Que el sistema ascético católico, como el de otras filosofías y religiones, se basa en la experiencia de la genitalidad inquieta y la sexualidad inestable, que las diversas reglas de la continencia —por no decir de la restricción— están destinadas a favorecer el manejo de los impulsos y pulsiones que de otro modo causarían ansiedad, que toda la "calidad" de la vida moral y espiritual a menudo se ha reducido a un repertorio de cláusulas relativas a la abstinencia de cualquier forma de Ejercicio sexual: hemos estudiado todo esto, pero sobre todo hemos visto las repercusiones y sufrido las consecuencias.
También nos lo contaron nuestras madres, que finalmente comenzaron a expresar su malestar o su rabia, todavía indistinta, tal vez, pero no menos fundada, hacia una Iglesia que ha hecho del sexo una obsesión y una opresión, y por eso lo han abandonado.
Para mi generación, pues, el rechazo programático a tomar en serio la revolución cultural ligada al 68, en la que la liberación sexual desempeñó un papel importante, representaba una confirmación del hecho de que la Iglesia católica había acumulado a lo largo de los siglos una gran deuda con la antropología teológica, porque había sido manipulada y distorsionada precisamente por una visión radicalmente androcéntrica de la sexualidad.
Huelga decir que todo esto no hace más que confirmar que el patriarcado no es sólo una estructura social, sino que tiene sus raíces en profundas estructuras antropológicas de las que el sistema organizativo y de valores católico, evidentemente patriarcal, representa una expresión precisa.
***
Me guardé mis pensamientos también porque – repito – probablemente alguien más podría decirme que todo esto ha sido estudiado y explorado durante décadas por estudiosos de la historia de la espiritualidad o por teólogos morales o por historiadores de la teología, pero también por psiquiatras y psicólogos.
Sin embargo, no ha sido tan ampliamente difundida, ni ha sido objeto de reflexión pública, también porque ha habido una fuerte resistencia por parte de la cúpula eclesiástica, a menudo impermeable a las presiones que provienen de la investigación teológica y poco sensible a la necesidad de una revisión continua del pensamiento teológico y de la práctica moral y, sobre todo, de lo que ahora, a lo largo del tiempo, se volvió tóxico para la vida de la Iglesia.
Yo, un simple erudito bíblico, he tratado de poner la cuestión dentro de los límites de mi disciplina, y tal vez también podría decir algo sensato al respecto, pero este no es el punto de vista desde el que me gustaría mirar el problema que, paradójicamente, está revelando toda su vitalidad precisamente en estos días que preceden al cónclave.
De hecho, es el peso de esta hipoteca androcéntrica -a veces una verdadera obsesión- sobre el que quisiera llamar la atención y cuyo significado implícito quisiera evaluar precisamente en el momento de la elección de un nuevo Papa.
***
No sólo porque la Iglesia católica se presenta hoy ante el mundo como una institución para la que una asamblea electiva del más alto nivel, de la que depende uno de los momentos decisivos de su vida y de su estructura política y espiritual, está compuesta inexorablemente por todos los hombres y todos los guardianes de la absoluta patrilinealidad de la transmisión del poder.
Pero sobre todo porque la visión de estos hombres es radicalmente patriarcal, moral y espiritualmente ligada a las estructuras internas y a las prácticas externas, a una visión teológica y a un imaginario religioso individual y colectivo fuertemente condicionado en un sentido androcéntrico.
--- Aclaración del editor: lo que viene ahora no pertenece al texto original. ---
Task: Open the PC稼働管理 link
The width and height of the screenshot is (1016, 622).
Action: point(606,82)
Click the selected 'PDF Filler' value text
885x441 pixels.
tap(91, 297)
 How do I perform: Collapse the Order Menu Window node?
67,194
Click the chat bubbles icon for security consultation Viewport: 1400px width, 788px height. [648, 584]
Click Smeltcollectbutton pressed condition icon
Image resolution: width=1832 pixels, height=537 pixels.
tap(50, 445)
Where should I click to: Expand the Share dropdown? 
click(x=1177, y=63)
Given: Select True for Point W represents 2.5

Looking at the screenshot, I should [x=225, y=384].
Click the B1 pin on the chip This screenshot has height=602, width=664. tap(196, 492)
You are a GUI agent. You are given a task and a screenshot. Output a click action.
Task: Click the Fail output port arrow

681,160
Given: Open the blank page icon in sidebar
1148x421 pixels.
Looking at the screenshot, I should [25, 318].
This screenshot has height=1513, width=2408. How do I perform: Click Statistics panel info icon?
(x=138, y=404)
Pensemos en las noticias de estos días de preparación para el Cónclave.
El hecho de que en el centro de las declaraciones de los cardenales difundidas por la prensa estén siempre la homosexualidad, la práctica de la sexualidad por parte de los divorciados, vueltos a casar y ordenados diáconos, la distribución de las funciones de gobierno de la Iglesia entre clérigos y laicos y, aún más, entre hombres y mujeres, dice mucho sobre los temas considerados cruciales para la visión y las opciones del futuro Papa.
Se puede decir que la culpa es de la conocida actitud de nuestros periodistas, pero los dosieres con los que se presentaron los diversos cardenales a todos los participantes en el Cónclave lo desmienten: los criterios decisivos para guiar la elección son sólo aquellas cuestiones que tienen que ver con el sexo, es decir, el reconocimiento o no del derecho de los homosexuales a ejercer la sexualidad, de las parejas unidas en segundas nupcias, de los hombres ordenados diáconos permanentes, la atribución de funciones eclesiales a las mujeres y, sobre todo y en primer lugar, la posición en el ámbito de la fecundación y el flagelo del aborto. Desconcertante, pues, es el esfuerzo por agruparlo todo y atribuirlo todo en su conjunto, no sólo a la tradición de la Iglesia, sino a su "doctrina" inexpugnable.
Además, habiendo convencionalizado entonces de cierta manera el drama de los abusos, practicados o encubiertos, puede incluso convertirse en una coartada si no damos motivo públicamente para una reflexión seria sobre los delitos que deben ser explicados desde las patologías sexuales cuya génesis también puede haber sido aportada por la construcción del imaginario religioso en los tiempos de la formación.
***
Por eso me inquieta la idea de que, una vez más, un momento de indudable importancia para la vida de mi Iglesia, como es un Cónclave, se mueva en el contexto de un problema de tanta importancia e implicaciones de tan largo alcance como la afirmación inconsciente u obstinada -no sé cuál de las dos calificaciones es peor- de un horizonte ideológico y religioso monosexista.
No tanto o no solo por la ausencia de mujeres, a menudo hijas obedientes de una Iglesia patriarcal, sino sobre todo porque, cuando el patriarcado no es solo sistémico sino también estructural, es decir, interiorizado como dimensión constitutiva de lo humano, el camino de liberación se hace mucho más largo y, sobre todo, más difícil.
En estos días se habla mucho sobre el Espíritu Santo, de maneras más o menos teológicamente aceptables. Tal vez alguien recuerde que el Espíritu mismo, que la tradición bíblica nos da como expresión de la Sabiduría de Dios y, por tanto, de lo femenino, representa, también dentro de la Trinidad, el elemento potencial de ruptura de una hegemonía que, de otro modo, sería pensada y venerada sólo en lo masculino.
También esta vez el Cónclave se abrirá con el canto del Veni creator Spiritus, pero todavía estamos lejos de tomar conciencia de lo que significa que el Espíritu actúe en la Iglesia como en la Trinidad, y somos culpables de ser consolados por el hecho de que la dinámica trinitaria no debe estar sujeta a las ataduras de la temporalidad y al esfuerzo de los pequeños pasos. La Iglesia, en cambio, sí.